Luckily, my wife was in seminars all week, otherwise she would have taken the call and probably flown off the handle over nothing. In fact, I was getting a mite angry, the thought of these bad kids ganging up on my pumpkin. We all know mothers can put forth some righteous indignation. Well, Daddies aren’t any slouches, either, I thought. Especially when you mess with our baby girls…

The cafeteria wasn’t packed, but it was…well occupied. I walked in, Scoompi in tow, her head down.

Mr. Smith greeted us. “AH, you’re here. Let’s get started and see if we can get to the bottom of this.”

He smiled and gestured, “These parents are concerned…apparently their children have come home, upset, sometimes in tears, after verbal altercations with little Alexandra, here…”

One mother looked from Scoompi to her husky son, who were her spitting image. Son. Scoompi. Son, Scoompi.

“But she’s just a sweet lil ol girl!” the mother exclaimed. “What damage could she do you?”

Suddenly, the mom was dragging her son out of his chair, into the hallway, hollering at him, “She’s just a little kid! Why you lie? Got me comin’ up here, after work, tired, for this?” She was pushing him ahead of her, and at the doorway she reached inside her purse for a wicked looking strap. We listened until he heard the rhythmic “Whop, whop!” followed by heavy sighs, “Uuuh, uuuh…” then the inevitable sobs and screams. The fathers in the room bit their lips to keep from laughing. Several mothers of older kids stood up, frowned at their children and left out the other exit.

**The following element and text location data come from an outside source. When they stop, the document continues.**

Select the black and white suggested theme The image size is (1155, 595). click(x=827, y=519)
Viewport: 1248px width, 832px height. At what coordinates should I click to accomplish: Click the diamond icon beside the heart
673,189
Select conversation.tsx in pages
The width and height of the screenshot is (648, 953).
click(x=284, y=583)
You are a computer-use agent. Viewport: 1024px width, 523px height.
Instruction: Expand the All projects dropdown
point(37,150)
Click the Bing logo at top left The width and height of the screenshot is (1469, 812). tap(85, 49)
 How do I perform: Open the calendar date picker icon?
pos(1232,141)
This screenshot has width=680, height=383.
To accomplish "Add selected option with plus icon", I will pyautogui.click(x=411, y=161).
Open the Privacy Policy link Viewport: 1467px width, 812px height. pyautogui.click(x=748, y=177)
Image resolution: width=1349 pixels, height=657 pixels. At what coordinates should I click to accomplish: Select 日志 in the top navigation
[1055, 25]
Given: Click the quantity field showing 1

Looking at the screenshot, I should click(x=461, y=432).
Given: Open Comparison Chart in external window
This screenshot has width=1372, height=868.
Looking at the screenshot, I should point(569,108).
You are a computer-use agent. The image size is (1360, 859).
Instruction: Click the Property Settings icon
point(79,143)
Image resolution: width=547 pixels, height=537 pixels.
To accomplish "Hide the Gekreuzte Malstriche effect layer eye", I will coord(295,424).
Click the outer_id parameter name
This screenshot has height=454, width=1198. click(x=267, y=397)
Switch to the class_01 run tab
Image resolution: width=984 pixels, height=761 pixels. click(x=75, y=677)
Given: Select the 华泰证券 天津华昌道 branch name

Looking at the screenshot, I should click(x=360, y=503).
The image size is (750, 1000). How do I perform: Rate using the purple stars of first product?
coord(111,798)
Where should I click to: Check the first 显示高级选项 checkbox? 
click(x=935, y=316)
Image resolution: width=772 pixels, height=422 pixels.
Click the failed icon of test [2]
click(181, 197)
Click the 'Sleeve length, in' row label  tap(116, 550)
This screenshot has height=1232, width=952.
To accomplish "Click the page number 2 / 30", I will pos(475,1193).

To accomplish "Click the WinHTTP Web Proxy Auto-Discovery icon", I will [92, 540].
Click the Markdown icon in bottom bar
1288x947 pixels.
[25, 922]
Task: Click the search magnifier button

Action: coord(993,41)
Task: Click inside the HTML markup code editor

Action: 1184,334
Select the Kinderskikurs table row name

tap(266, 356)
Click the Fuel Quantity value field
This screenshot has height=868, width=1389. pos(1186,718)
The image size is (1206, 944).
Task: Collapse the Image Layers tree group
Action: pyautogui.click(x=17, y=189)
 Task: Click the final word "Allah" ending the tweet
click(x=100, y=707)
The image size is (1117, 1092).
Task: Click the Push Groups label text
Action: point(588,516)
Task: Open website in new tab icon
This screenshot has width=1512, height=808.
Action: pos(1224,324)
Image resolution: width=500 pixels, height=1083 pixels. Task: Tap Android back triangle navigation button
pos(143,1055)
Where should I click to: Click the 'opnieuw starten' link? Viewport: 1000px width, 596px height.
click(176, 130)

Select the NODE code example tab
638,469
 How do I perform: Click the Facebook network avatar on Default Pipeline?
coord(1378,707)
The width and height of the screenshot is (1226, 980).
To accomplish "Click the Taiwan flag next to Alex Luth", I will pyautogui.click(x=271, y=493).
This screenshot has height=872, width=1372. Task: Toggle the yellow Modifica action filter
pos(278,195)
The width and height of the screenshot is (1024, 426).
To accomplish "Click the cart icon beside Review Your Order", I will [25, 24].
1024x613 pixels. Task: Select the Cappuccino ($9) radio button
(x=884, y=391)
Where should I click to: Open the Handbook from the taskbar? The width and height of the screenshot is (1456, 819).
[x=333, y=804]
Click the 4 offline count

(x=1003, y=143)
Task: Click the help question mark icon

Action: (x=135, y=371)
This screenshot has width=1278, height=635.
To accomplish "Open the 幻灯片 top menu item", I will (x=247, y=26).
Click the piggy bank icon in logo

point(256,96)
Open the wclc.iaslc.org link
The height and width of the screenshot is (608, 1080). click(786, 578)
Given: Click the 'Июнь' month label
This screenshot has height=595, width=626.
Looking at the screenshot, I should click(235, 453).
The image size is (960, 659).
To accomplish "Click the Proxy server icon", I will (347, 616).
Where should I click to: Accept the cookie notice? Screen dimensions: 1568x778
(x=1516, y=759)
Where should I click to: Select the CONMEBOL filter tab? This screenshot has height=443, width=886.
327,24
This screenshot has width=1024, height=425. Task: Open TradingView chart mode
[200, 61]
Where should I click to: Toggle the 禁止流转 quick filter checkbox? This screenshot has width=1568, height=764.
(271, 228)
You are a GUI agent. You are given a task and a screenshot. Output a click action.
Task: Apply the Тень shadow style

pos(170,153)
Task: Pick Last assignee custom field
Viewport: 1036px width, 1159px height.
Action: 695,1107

The girls that were left were a handful, all in Scoompi’s class but one, who was an older sister of one of my daughter’s classmates.

“Well, we don’t see her as a little kid,” one mother spat. “She has said some evil things to my child, and I don’t like it. I wanna know what kinda parenting you supposedly doing?”

“Well, now,” Mr. Smith said gently, “the girls in this room, except for Alexandra, are on record of having been accused of bullying some classmates, and teasing others mercilessly, as Alexandra is accused of doing…”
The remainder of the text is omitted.